Detalhe de obra que apresenta oxidação
As obras de arte, incluindo fotografias, possuem um valor artístico e financeiro elevado. Muitos colecionadores e apreciadores se perguntam como seria possível manter seu bom estado de conservação ao longo do tempo. Sabemos que todo material, principalmente o papel – que é o suporte da maioria das pinturas e fotografias – sofre muito com a umidade, luz e radiação UV, poluentes, entre outros fatores presentes na atmosfera. Como consequência, há o aparecimento de fungos, bolor, amarelecimento e rachaduras ou craquele na tinta, causando a deterioração das obras de arte. Identificamos abaixo alguns dos principais fatores que provocam o processo de degradação e algumas dicas valiosas para proteger sua obra de arte e fotografia.
É notória, especialmente num país tropical, a presença da umidade excessiva e a sua variação no meio ambiente. Os níveis altos de umidade e suas oscilações causam a deterioração e fadiga de materiais orgânicos. Além de intervir em reações de degradação, favorece a criação de micro-climas onde os fungos, bactérias e outros microorganismos se desenvolvem mais facilmente. Estes não só colonizam sapatos, roupas e outros objetos em armários, mas também obras de arte, principalmente os com suporte em papel como gravuras, litografias, xilogravuras, guaches, aquarelas, desenhos em nanquim, fotografias e outros. Inicialmente, são apenas pequenos pontinhos escuros de cor acastanhada ou avermelhada. Em seguida, há um aumento que leva ao surgimento de pequenas manchas com formato circular. Estas, eventualmente, se estendem para a superfície toda da obra.

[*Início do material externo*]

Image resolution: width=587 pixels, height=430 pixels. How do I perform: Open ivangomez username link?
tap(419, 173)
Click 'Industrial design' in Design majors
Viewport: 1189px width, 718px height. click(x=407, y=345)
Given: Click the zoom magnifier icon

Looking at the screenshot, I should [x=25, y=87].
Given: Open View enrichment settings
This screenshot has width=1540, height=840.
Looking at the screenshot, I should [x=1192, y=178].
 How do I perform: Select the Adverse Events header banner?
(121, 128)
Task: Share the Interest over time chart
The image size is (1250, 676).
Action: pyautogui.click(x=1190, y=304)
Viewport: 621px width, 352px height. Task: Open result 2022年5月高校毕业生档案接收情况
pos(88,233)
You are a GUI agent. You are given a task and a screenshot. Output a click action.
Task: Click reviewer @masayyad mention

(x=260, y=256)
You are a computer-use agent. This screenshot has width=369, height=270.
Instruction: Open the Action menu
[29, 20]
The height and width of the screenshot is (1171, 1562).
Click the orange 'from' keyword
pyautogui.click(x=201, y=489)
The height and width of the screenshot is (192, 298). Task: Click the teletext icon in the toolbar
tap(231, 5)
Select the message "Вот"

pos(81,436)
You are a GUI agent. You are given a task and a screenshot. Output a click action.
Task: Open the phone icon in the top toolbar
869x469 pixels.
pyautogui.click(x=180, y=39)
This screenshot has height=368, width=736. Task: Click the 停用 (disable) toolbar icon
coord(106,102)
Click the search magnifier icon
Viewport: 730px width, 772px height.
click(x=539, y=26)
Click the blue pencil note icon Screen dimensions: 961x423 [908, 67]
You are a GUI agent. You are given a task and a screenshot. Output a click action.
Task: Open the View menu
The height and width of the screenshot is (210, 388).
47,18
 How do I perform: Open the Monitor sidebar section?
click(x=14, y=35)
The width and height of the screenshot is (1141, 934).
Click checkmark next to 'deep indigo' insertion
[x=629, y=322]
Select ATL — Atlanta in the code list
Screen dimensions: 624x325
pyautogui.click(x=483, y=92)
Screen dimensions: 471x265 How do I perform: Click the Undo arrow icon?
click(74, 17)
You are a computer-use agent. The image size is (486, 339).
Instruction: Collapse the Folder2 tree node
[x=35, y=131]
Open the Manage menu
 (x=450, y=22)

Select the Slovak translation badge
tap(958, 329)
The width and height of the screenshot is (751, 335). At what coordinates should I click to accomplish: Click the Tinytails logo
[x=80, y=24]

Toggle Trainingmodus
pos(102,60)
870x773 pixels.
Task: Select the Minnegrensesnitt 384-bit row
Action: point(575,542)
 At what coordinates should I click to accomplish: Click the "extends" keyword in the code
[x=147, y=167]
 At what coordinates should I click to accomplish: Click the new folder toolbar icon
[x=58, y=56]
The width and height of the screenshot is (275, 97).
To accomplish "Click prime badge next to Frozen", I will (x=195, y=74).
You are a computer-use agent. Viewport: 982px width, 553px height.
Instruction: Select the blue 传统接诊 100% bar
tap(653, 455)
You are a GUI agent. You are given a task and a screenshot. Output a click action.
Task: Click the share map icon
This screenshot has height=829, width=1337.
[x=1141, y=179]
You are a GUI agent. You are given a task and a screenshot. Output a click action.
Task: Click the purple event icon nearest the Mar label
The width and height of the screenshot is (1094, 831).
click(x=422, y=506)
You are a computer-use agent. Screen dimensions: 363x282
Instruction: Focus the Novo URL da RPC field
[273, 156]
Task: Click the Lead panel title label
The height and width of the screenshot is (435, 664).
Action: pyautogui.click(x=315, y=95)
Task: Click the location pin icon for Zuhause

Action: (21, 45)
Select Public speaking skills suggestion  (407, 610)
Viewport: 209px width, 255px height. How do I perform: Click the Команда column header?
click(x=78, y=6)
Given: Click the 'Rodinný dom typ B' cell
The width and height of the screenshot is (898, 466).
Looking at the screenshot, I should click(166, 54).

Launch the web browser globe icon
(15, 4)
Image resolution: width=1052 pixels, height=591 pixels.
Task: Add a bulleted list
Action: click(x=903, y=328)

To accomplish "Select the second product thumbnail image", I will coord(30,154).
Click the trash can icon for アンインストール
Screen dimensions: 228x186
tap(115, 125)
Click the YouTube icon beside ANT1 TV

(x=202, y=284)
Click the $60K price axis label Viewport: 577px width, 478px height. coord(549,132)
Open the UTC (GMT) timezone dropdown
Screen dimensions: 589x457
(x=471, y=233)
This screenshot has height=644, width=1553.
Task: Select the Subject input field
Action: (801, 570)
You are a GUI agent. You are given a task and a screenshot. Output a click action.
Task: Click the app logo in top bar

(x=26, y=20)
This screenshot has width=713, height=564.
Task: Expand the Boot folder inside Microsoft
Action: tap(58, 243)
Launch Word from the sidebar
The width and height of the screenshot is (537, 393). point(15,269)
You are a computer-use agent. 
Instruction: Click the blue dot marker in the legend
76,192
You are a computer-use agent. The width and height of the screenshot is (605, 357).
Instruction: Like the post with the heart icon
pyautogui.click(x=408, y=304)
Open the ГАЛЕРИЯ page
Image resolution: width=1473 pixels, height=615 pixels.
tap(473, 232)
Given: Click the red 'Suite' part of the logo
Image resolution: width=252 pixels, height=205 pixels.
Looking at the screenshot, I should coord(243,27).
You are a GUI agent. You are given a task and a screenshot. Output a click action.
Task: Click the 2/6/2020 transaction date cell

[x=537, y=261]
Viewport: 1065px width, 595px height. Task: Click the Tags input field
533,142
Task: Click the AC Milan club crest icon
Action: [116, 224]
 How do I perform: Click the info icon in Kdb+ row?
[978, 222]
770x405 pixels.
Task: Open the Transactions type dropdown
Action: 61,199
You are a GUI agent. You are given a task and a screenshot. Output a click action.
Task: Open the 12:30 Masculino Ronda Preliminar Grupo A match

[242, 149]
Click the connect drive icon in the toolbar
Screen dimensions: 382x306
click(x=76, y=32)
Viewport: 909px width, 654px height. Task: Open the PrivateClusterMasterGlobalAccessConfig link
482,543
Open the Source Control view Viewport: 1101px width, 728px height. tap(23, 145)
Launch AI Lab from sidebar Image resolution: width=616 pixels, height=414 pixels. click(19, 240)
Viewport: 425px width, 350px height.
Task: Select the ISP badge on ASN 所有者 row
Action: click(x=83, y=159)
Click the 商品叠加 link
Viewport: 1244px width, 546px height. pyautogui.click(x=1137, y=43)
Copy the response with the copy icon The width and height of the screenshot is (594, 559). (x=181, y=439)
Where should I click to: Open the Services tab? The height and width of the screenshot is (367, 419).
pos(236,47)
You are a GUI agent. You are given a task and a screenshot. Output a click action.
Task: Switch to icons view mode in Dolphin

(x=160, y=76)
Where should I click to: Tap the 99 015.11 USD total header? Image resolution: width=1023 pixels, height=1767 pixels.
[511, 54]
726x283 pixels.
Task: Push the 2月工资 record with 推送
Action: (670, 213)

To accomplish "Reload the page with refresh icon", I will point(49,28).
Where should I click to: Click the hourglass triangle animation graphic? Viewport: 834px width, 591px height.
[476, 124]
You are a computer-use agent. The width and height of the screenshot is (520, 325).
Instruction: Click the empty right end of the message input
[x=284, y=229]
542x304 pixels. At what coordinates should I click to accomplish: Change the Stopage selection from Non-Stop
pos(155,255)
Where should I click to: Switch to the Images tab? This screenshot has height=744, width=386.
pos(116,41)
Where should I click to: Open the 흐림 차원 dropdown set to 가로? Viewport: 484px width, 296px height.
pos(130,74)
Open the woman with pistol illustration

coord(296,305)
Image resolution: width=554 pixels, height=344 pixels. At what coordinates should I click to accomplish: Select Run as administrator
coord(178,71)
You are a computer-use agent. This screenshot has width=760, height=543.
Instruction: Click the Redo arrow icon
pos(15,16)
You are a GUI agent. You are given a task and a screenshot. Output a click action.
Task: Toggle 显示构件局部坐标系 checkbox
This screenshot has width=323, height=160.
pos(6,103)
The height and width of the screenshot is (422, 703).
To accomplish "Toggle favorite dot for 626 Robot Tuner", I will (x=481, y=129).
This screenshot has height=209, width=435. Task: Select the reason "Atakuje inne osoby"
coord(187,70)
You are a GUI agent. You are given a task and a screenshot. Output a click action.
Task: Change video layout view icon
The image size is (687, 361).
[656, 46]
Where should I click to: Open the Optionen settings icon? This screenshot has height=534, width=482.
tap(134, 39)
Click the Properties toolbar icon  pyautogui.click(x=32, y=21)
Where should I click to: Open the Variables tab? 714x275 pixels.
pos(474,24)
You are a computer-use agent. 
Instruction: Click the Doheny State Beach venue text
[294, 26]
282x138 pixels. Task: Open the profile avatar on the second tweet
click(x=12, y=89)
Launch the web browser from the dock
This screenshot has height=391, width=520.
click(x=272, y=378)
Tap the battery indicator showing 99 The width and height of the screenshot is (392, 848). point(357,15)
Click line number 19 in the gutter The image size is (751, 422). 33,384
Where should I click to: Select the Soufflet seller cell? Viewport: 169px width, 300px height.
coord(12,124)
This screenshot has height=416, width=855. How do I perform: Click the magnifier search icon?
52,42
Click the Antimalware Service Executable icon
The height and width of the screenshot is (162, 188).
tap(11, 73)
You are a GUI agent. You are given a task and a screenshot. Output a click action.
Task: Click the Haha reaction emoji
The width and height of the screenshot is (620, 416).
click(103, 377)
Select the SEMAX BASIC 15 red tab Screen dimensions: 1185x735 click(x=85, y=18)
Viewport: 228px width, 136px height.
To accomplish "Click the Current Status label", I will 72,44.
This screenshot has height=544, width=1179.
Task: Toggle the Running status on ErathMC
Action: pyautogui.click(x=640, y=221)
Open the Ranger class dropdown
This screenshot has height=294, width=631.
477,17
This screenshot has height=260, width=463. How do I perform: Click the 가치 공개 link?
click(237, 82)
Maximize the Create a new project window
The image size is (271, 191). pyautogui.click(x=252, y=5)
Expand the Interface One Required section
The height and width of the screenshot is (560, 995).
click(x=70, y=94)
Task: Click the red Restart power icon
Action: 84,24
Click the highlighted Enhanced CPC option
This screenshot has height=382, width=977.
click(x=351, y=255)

Existem poucas soluções viáveis para uma questão aparentemente tão trivial. Uma delas e combater a umidade excessiva lavando ou higienizando as obras e emoldurando com novo passe partout periodicamente. Também é possível criar um controle da qualidade do ambiente onde a obra está exposta, mantendo adequados os níveis de temperatura, umidade relativa do ar, exposição à luz e qualidade do ar. Outra opção, mais moderna, é usar sistemas que isolam a obra do meio ambiente através de um encapsulamento com vidro.
É de extrema importância tomar estes cuidados com suas obras de arte. Da mesma forma que a nossa pele “queima” no sol sem o filtro solar, a matéria orgânica como têxteis, papel, corantes orgânicos e até certos pigmentos também sofrem quando expostos a radiação UV. A energia desses raios acelera os processos de degradação como a oxidação (foto-oxidação). Essas reações são irreversíveis e cumulativas, isto é, a cada dia esses objetos se degradam mais, mesmo que isso não seja visível a olho nu. A exposição direta deve ser evitada não só pela presença da radiação como pelo excesso de temperatura. A energia desses raios acelera os processos de degradação (oxidação), o que é facilmente verificável quando deixamos um jornal parcialmente coberto por um objeto perto de uma janela onde bata o sol. Após horas ou poucos dias, o papel já ficou bem mais amarelado na parte exposta, se comparado com a parte coberta. Essa situação é um fator comum a todo material que tem como suporte o papel.
A presença de oxigênio é também uma das principais causas de degradação dos materiais orgânicos, ele desencadeia reações de degradação como a oxidação (uma queima lenta dos materiais). Quando os objetos estão submetidos a uma atmosfera sem oxigênio, estas reações não poderão ocorrer e grande parte dos processos de degradação de matérias orgânicas mortas é impedida, independentemente da presença de outros agentes de degradação. Assim, uma obra de arte que permaneça numa atmosfera livre deste elemento terá seu estado de conservação estabilizado por tempo indeterminado.